Recorded data below:

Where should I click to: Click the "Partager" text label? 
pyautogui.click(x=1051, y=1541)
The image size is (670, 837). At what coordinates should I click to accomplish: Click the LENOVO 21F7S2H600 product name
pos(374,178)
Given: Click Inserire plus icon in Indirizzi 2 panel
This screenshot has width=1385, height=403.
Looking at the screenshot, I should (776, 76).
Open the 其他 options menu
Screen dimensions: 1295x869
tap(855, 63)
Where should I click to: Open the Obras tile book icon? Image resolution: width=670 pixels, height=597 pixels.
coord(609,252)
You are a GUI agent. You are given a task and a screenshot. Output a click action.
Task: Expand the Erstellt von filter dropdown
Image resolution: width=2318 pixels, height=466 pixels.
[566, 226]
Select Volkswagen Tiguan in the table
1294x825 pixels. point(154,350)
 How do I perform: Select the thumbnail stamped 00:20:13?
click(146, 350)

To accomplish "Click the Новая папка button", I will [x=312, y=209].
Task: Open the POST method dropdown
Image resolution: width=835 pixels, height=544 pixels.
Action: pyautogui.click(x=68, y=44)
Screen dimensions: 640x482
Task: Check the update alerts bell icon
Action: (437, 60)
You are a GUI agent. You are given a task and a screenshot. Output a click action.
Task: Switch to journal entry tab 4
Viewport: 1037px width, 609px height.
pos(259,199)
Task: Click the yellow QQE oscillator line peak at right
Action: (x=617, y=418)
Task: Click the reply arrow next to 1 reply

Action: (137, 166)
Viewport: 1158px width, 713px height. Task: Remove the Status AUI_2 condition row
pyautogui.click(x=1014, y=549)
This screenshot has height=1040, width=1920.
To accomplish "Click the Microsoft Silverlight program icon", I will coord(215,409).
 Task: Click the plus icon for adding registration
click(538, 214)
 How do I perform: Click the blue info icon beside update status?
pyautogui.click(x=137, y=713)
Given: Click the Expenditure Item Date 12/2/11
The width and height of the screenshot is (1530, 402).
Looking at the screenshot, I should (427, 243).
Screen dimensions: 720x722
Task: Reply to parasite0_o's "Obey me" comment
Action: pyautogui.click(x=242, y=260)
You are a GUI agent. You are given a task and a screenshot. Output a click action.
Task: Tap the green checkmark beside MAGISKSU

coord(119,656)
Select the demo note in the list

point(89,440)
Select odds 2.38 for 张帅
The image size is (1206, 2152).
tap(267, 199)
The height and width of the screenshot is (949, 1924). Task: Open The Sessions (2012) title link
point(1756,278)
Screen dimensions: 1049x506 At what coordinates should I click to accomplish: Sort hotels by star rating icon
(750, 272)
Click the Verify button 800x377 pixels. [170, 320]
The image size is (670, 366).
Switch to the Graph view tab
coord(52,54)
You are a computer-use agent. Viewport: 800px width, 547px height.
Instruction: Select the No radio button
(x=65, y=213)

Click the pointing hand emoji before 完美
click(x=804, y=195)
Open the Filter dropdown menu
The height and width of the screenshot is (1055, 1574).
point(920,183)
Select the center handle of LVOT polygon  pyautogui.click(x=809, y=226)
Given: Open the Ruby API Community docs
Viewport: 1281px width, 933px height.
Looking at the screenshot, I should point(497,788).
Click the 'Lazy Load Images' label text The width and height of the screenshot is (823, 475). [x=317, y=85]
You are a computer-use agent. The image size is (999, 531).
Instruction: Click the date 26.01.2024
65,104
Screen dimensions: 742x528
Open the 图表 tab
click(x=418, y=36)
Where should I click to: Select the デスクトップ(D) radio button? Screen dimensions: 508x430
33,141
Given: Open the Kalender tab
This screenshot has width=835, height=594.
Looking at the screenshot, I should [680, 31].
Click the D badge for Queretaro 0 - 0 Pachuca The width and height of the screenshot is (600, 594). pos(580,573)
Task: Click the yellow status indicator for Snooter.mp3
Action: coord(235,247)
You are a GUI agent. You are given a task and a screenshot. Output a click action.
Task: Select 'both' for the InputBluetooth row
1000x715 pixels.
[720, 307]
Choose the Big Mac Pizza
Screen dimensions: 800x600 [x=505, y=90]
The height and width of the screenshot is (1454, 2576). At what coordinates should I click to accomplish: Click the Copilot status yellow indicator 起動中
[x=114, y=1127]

End of Recorded data.

_Task description:_
Give back every line of the data exactly.

_Final answer:_
Where should I click to: Click the "Partager" text label? 
pyautogui.click(x=1051, y=1541)
The image size is (670, 837). At what coordinates should I click to accomplish: Click the LENOVO 21F7S2H600 product name
pos(374,178)
Given: Click Inserire plus icon in Indirizzi 2 panel
This screenshot has width=1385, height=403.
Looking at the screenshot, I should (776, 76).
Open the 其他 options menu
Screen dimensions: 1295x869
tap(855, 63)
Where should I click to: Open the Obras tile book icon? Image resolution: width=670 pixels, height=597 pixels.
coord(609,252)
You are a GUI agent. You are given a task and a screenshot. Output a click action.
Task: Expand the Erstellt von filter dropdown
Image resolution: width=2318 pixels, height=466 pixels.
[566, 226]
Select Volkswagen Tiguan in the table
1294x825 pixels. point(154,350)
 How do I perform: Select the thumbnail stamped 00:20:13?
click(146, 350)

To accomplish "Click the Новая папка button", I will [x=312, y=209].
Task: Open the POST method dropdown
Image resolution: width=835 pixels, height=544 pixels.
Action: pyautogui.click(x=68, y=44)
Screen dimensions: 640x482
Task: Check the update alerts bell icon
Action: (437, 60)
You are a GUI agent. You are given a task and a screenshot. Output a click action.
Task: Switch to journal entry tab 4
Viewport: 1037px width, 609px height.
pos(259,199)
Task: Click the yellow QQE oscillator line peak at right
Action: (x=617, y=418)
Task: Click the reply arrow next to 1 reply

Action: (137, 166)
Viewport: 1158px width, 713px height. Task: Remove the Status AUI_2 condition row
pyautogui.click(x=1014, y=549)
This screenshot has height=1040, width=1920.
To accomplish "Click the Microsoft Silverlight program icon", I will coord(215,409).
 Task: Click the plus icon for adding registration
click(538, 214)
 How do I perform: Click the blue info icon beside update status?
pyautogui.click(x=137, y=713)
Given: Click the Expenditure Item Date 12/2/11
The width and height of the screenshot is (1530, 402).
Looking at the screenshot, I should (427, 243).
Screen dimensions: 720x722
Task: Reply to parasite0_o's "Obey me" comment
Action: pyautogui.click(x=242, y=260)
You are a GUI agent. You are given a task and a screenshot. Output a click action.
Task: Tap the green checkmark beside MAGISKSU

coord(119,656)
Select the demo note in the list

point(89,440)
Select odds 2.38 for 张帅
The image size is (1206, 2152).
tap(267, 199)
The height and width of the screenshot is (949, 1924). Task: Open The Sessions (2012) title link
point(1756,278)
Screen dimensions: 1049x506 At what coordinates should I click to accomplish: Sort hotels by star rating icon
(750, 272)
Click the Verify button 800x377 pixels. [170, 320]
The image size is (670, 366).
Switch to the Graph view tab
coord(52,54)
You are a computer-use agent. Viewport: 800px width, 547px height.
Instruction: Select the No radio button
(x=65, y=213)

Click the pointing hand emoji before 完美
click(x=804, y=195)
Open the Filter dropdown menu
The height and width of the screenshot is (1055, 1574).
point(920,183)
Select the center handle of LVOT polygon  pyautogui.click(x=809, y=226)
Given: Open the Ruby API Community docs
Viewport: 1281px width, 933px height.
Looking at the screenshot, I should point(497,788).
Click the 'Lazy Load Images' label text The width and height of the screenshot is (823, 475). [x=317, y=85]
You are a computer-use agent. The image size is (999, 531).
Instruction: Click the date 26.01.2024
65,104
Screen dimensions: 742x528
Open the 图表 tab
click(x=418, y=36)
Where should I click to: Select the デスクトップ(D) radio button? Screen dimensions: 508x430
33,141
Given: Open the Kalender tab
This screenshot has width=835, height=594.
Looking at the screenshot, I should [680, 31].
Click the D badge for Queretaro 0 - 0 Pachuca The width and height of the screenshot is (600, 594). pos(580,573)
Task: Click the yellow status indicator for Snooter.mp3
Action: coord(235,247)
You are a GUI agent. You are given a task and a screenshot. Output a click action.
Task: Select 'both' for the InputBluetooth row
1000x715 pixels.
[720, 307]
Choose the Big Mac Pizza
Screen dimensions: 800x600 [x=505, y=90]
The height and width of the screenshot is (1454, 2576). At what coordinates should I click to accomplish: Click the Copilot status yellow indicator 起動中
[x=114, y=1127]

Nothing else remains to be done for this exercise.